Have you ever forgive someone? Who was the person you forgive? Do you feel better once you forgive them? Before I share about the difference between forgiving and forgetting, take a minute to think deeply about the feeling when you get hurt by someone you trust. How do you feel? How will you react once you know the truth? May you find the answers within your heart💞.
Since when I was a kid, my parents had taught my siblings and I about forgiveness. When we tried to grab a toy, started an argument until took anyone’s stuff without asking permission. In the end, one of us needed to say “sorry” and the other party forgives by hugging or replying “it’s okay”. We don’t know whether it’s sincere, free-willing or just for parents’ relief😇✌. It seemed like a simple act, but it needed the courage to do that. Meanwhile, the more I grow up, the more I realize that forgiveness is not that simple to be applied for some cases. When we were kids, we were more likely to forgive ‘easily’. Without any deep thought, consideration and, sometimes, contemplation💫. However, what if you need to forgive someone who did a big mistake or fatal guilt? Someone might sway your trust, take your big amount of money or murder your significant other. Sorry if I exaggerate a bit😛. The point is I want us to think about it before we make our decision, to forgive and to forget🙏.
- Forgiving means training your heart elasticity💝
You may not be able to forget all the bad things that people do. You get hurt, lied, betrayed, back stabbed or deceived by your closest friends, families, or another significant other. will you forget what they’ve done to you? Come on, you don’t have amnesia, so how come you forget it😌? In fact, rather than trying so hard to force yourself in finding the way to “click the ‘delete’ button” in the memory, try to accept the ‘brokenhearted’ experience. Why so? Since you are the one who responsible for your mental health, it may help you to start a peaceful life back. As you learn a lesson in a hard way, you could see the problem with a new different perspective or point of view. You may understand the reason from the person who ‘hit’ you.
- Forgiving takes time without your notice💔
The duration of bearing the pain and remembering the bad memories are different from one person to others. Obviously, everyone has to go through a different path. You cannot hurry and force someone to let go of their negative feelings. Sadness, disappointment, anger, despair or any other feeling is ACCEPTABLE. Take your time until you are ready. Stand up and give a new chance in order to see the person in different ways. Greet the person with a new heart. The ‘repaired’ heart. Fully repaired🙆. Enjoy your season of mourning. Before you try to console with a trusted person, try to write about your feeling and experience in a journal. Contemplate yourself. Eat healthy foods and do exercise. Keep moving forward since positive acts can create a positive mind. Forgiveness helps you to reborn yourself and renew your strengths💪.
- Forgiving is totally different from reconciliation💘
I would like to relate this to my previous blog post about having a toxic relationship. You have a full right to make and respect your decisions. Same goes to end up a toxic relationship. While depriving negative persons from your life, it may help you to derive your personal tranquility🌵. Forgiving someone doesn’t mean you still connected with them physically, emotionally, financially or even sexually🙅. You are consciously responsible for your own life matters. Being content in all strong-built relationships is the ultimate key to enjoy your daily basis.
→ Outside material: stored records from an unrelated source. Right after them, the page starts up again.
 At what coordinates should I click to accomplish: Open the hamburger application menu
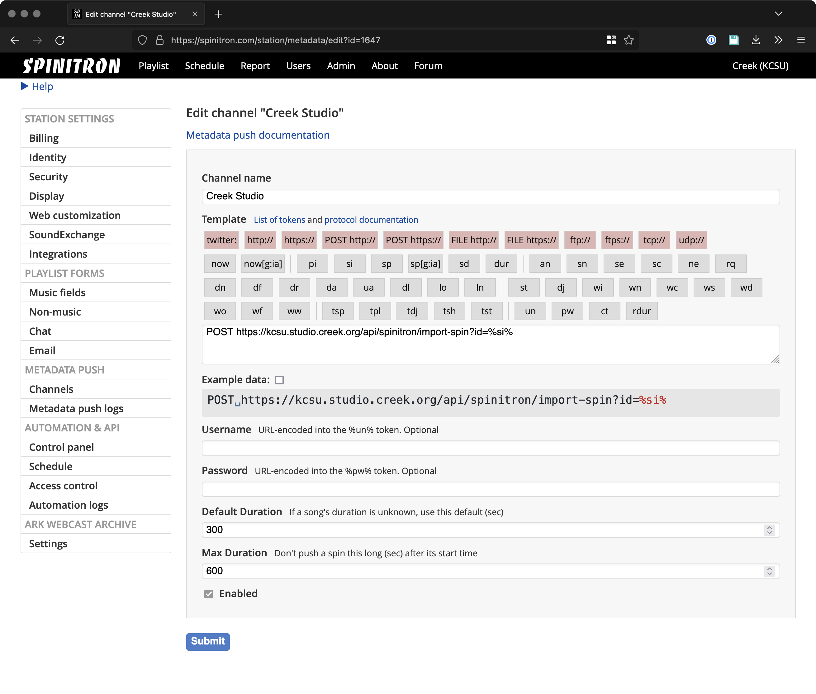click(x=801, y=40)
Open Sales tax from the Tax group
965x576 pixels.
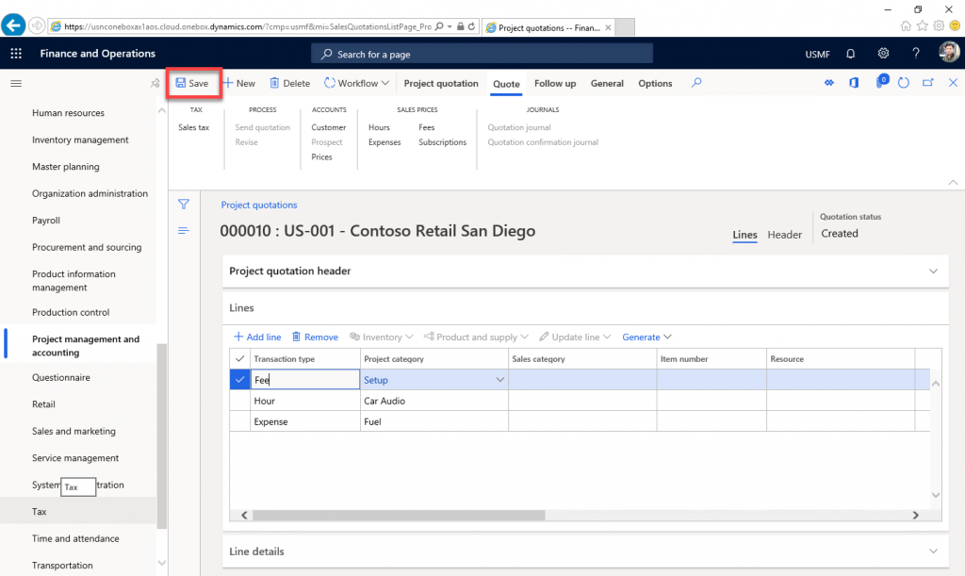(x=193, y=126)
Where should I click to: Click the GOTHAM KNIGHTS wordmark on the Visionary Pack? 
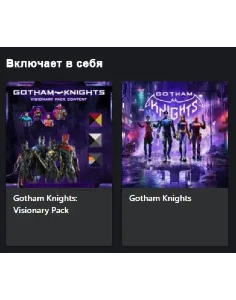tap(59, 92)
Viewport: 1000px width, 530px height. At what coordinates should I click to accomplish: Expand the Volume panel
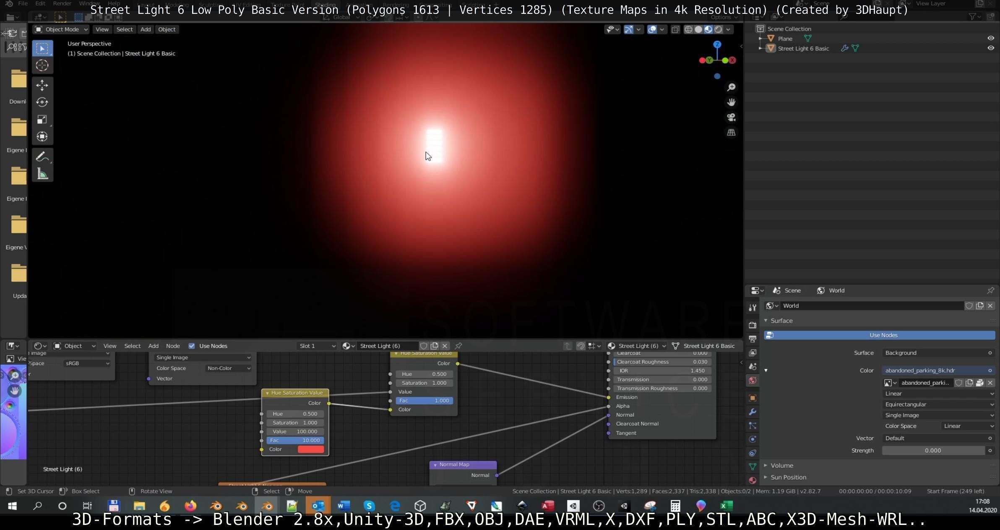781,465
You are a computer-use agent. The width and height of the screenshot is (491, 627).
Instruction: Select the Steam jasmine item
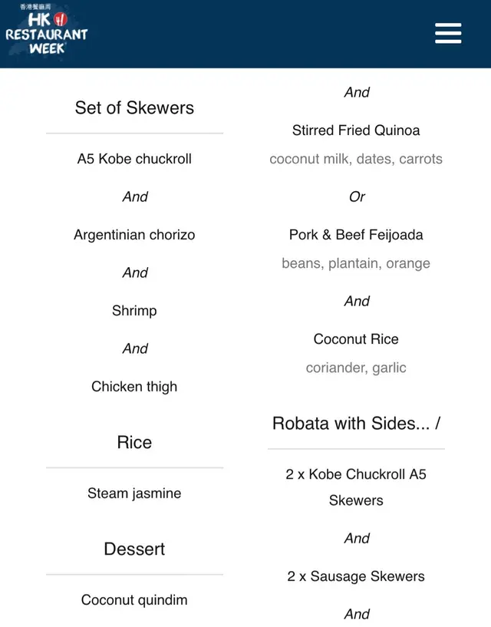pyautogui.click(x=134, y=493)

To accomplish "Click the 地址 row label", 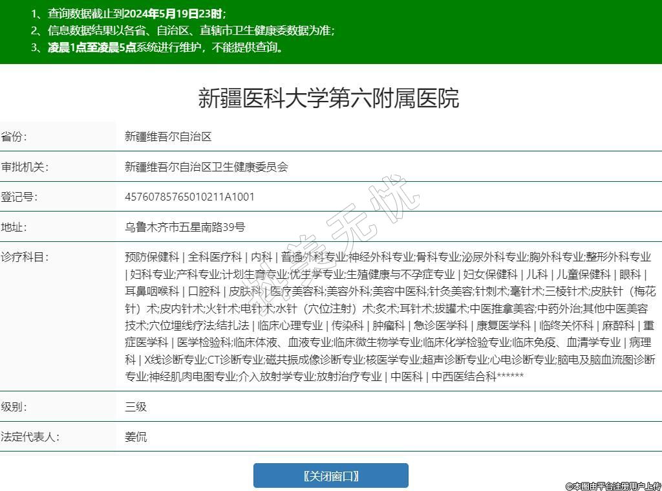I will click(x=15, y=227).
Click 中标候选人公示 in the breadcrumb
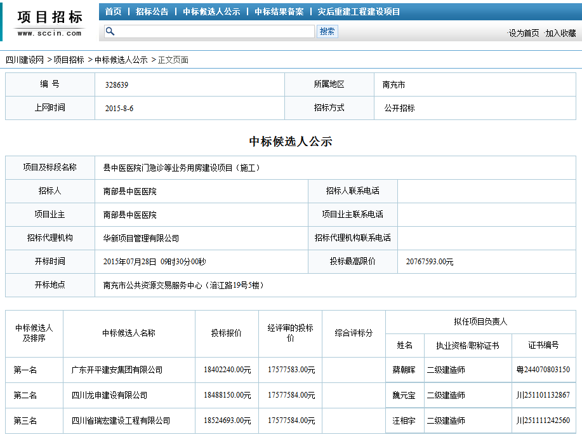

Before you think you are weak and scattered, please try to remember this❗. Before you think you cannot forgive or forget, remember that your heart is stronger than you think➰. It can enlarge massively while getting stabbed repeatedly🔄. It bounces back highly after breaking into pieces🔃. It may have a lot of scars in every corner, but your heart elasticity has its own tenacity. Forgiving is not the same as forgetting. Your heart always speaks the truth🔅. So remember, your heart matters the most!